[lbo-talk] Bush as Diversion

Carrol Cox cbcox at ilstu.edu
Sun Oct 23 18:46:24 PDT 2005


Culture Lab wrote:
>
>
> I guess what I don't understand is what's at stake, for you, if people hold
> those opinions and even act on them by, say, voting for Democrats or, heck,
> even canvassing during election years.

(a) I want as many as possible to commit unreservedly to the task of building local infrastructure for a future mass movement.

(b) While (see below) I am not attacking committed DP members 'at the base,' I don't want leftists who know better to encourage that commitment or work to enhance it. It's one think not to challenge a mass error on tactical/strategic grounds; it's another thing to encourage that error and elaborate defenses of it.


>
> I'm applying to MoveOn right now, btw. I not only need the job, I really
> hope to get it so I can be a fly in Chuck0's KY lube.
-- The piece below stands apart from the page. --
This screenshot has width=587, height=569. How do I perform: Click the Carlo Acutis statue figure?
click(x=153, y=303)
There are many good people in MoveOn, and there are many circumstances in which I think it makes sense for people to work with them. Even though MoveOn is a sort of _de facto_ arm of the DP, there is still at times an important difference between de facto & de jure.


>
> Goooooooooooooooo democrats. Push 'em back, Push 'em back, Push 'em
> waaaaaaaaaaaaaaaaaay back! (I'm just teasing about the cheerleader routine,
> but I'm serious about the job. Next stop is the military-industrial
> perplex, building Web interfaces for weapons systems!)
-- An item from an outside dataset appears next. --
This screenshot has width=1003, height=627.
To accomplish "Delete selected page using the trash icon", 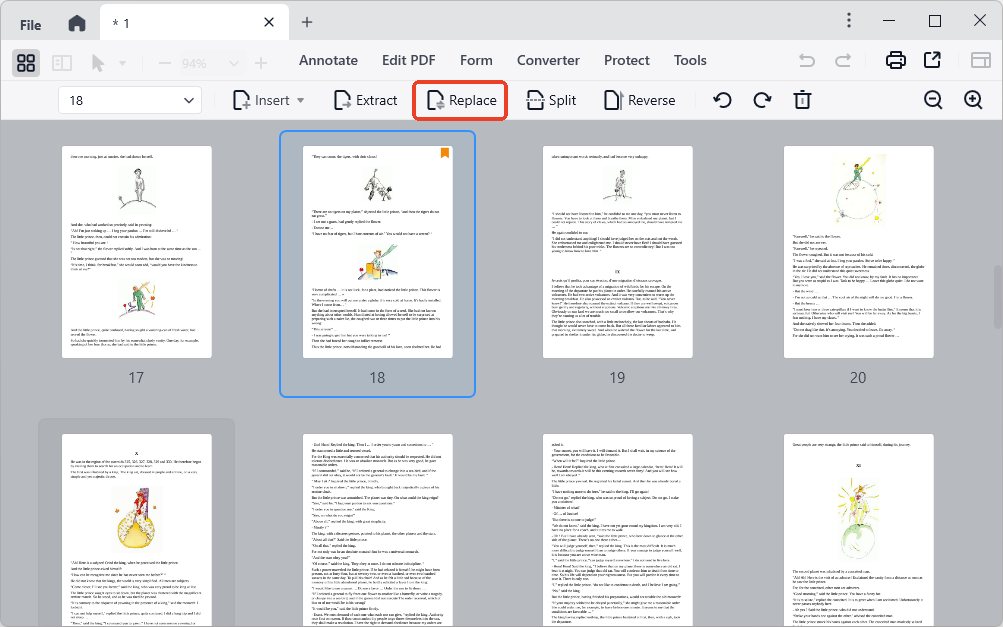I will (802, 100).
My rough and ready line in the sand is that only employment with the actual repressive machinery of the state (police, prisons) declasses you, and in individual cases I might bend on that. People have to live.

Carrol

Various sectors, here and there, of the working class are at some point going to catch their breath from the hurly-burly of the neo-liberal offensive of the last 30 years, and we will desperately need as many local 'cadre' as possible who, while keeping all their connections, have also maintained a non-DP voice in their local work. Gramsci argued that a general staff can raise an army, but that an army can't raise a general staff. I don't _quite_ agree. An army can raise a general staff, but it can't raise all the non-coms needed. Many of them have to be there, trained, experienced, and working when the army starts to rise. There are quiter a few more lurkers than posters on this list. I know that to some of them arguing the positions I argue makes a difference for them.